Dari Santo Linus hingga Paus Fransiskus, dan kini Paus Leo XIV, para Paus memilih nama-nama yang mengacu pada para santo, pemimpin besar, atau nilai-nilai teologis, profetis yang mereka ingin hidupi dan wariskan. Namun, tidak seorang pun dari mereka pernah memilih nama “Petrus II”.
Mengapa nama Petrus adalah satu-satunya nama yang tidak boleh dipakai seorang Paus? Ceritanya tidak dimulai di Roma, melainkan di tepi Danau Galilea. Di sanalah seorang nelayan bernama Simon dipanggil oleh Yesus dan diberi nama baru: Petrus.
Kata Petrus dalam bahasa Yunani Petros berarti batu karang, dan kata-kata Kristus sangat jelas: “Engkau adalah Petrus, dan di atas batu karang ini Aku akan mendirikan Gereja-Ku.”(Mat 16: 18) Ini bukan sekadar julukan.
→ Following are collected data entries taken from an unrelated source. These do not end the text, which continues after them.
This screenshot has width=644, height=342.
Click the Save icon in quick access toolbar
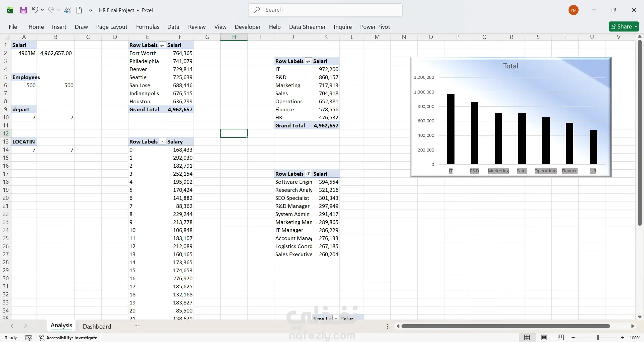23,10
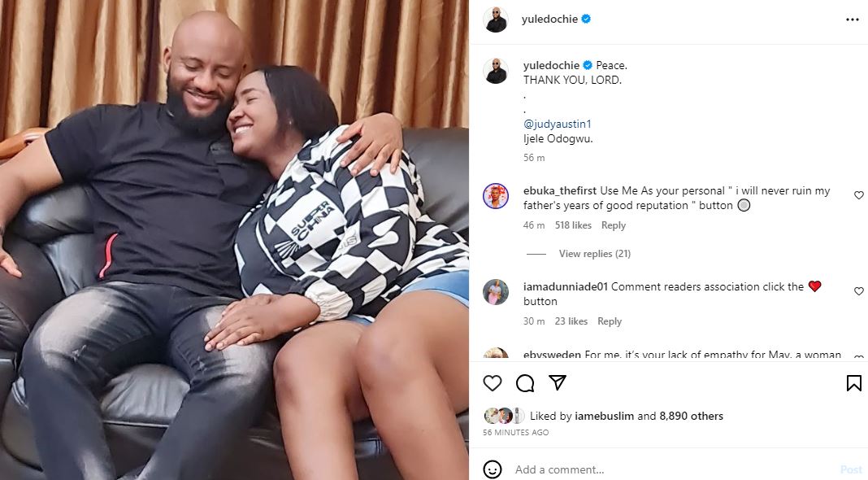This screenshot has width=868, height=480.
Task: Expand View replies (21)
Action: point(595,253)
Ini adalah misi ilahi sekaligus mandat. Petrus menjadi fondasi Gereja yang kelihatan. Ia menjadi uskup pertama Roma, yang pertama memegang kunci Kerajaan Surga. Oleh karena itu tradisi Katolik meyakini bahwa otoritas Petrus bersifat unik, pribadi, dan tak dapat diulang. Ia memimpin, mengajar, dan akhirnya disalibkan secara terbalik di kota Roma.
Ia berkata kepada para penganiayanya bahwa “jangan salibkan saya dengan kepala ke atas, karena saya tidak layak untuk disalibkan seperti sang Guru saya Yesus Kristus, tetapi salibkan saya dengan kepala ke bawah”. Ia mengikat pengorbanannya selamanya dengan Gereja yang ia terima langsung dari Kristus.
Berdasarkan gagasan di atas maka mengambil nama Petrus II berarti menyatakan diri setara atau menggantikan Petrus, suatu tindakan yang secara teologis dianggap melampaui batas. Dalam tradisi Gereja, setiap Paus adalah penerus Petrus, bukan Petrus itu sendiri. Bahkan dalam masa skisma, reformasi, dan revolusi, tidak ada Paus yang berani memilih nama itu.
Walau tidak ada hukum resmi yang melarangnya, tapi tradisi dan rasa hormat terhadap Petrus jauh lebih kuat dari sekadar peraturan tertulis. Tradisi membentuk identitas. Tradisi menjaga memori. Tradisi mencegah kesombongan.
Tradisi mencerminkan kerendahan hati, penghormatan kepada sejarah, dan pengakuan bahwa hanya ada satu batu karang, satu fondasi yang diletakkan langsung oleh Kristus.
Beberapa teolog abad pertengahan bahkan percaya bahwa jika suatu saat ada Paus yang berani memakai nama Petrus II, itu akan menandakan akhir zaman, munculnya Paus terakhir dalam nubuat apokaliptik.
Di bawah altar Basilika Santo Petrus di Vatikan, makam Rasul Petrus menjadi pusat spiritual Gereja Katolik. Setiap Paus yang berlutut di sana sadar bahwa jabatan yang diembannya adalah melanjutkan misi, bukan menggantikan pribadi Petrus.
Akhirnya, nama Petrus hanya milik satu orang. Satu batu karang. Satu martir. Setiap Paus sesudahnya hanyalah penjaga, bukan pesaing.
Mereka memakai cincin nelayan, duduk di tahta Petrus, menjaga deposit iman, tetapi tidak pernah mengambil namanya. Oleh karena itu, nama Petrus tetap tak tersentuh, bukan karena takut, tetapi karena kesadaran mendalam bahwa dalam Gereja Katolik, ada satu iman, satu baptisan, dan satu batu karang. Dan namanya adalah Petrus.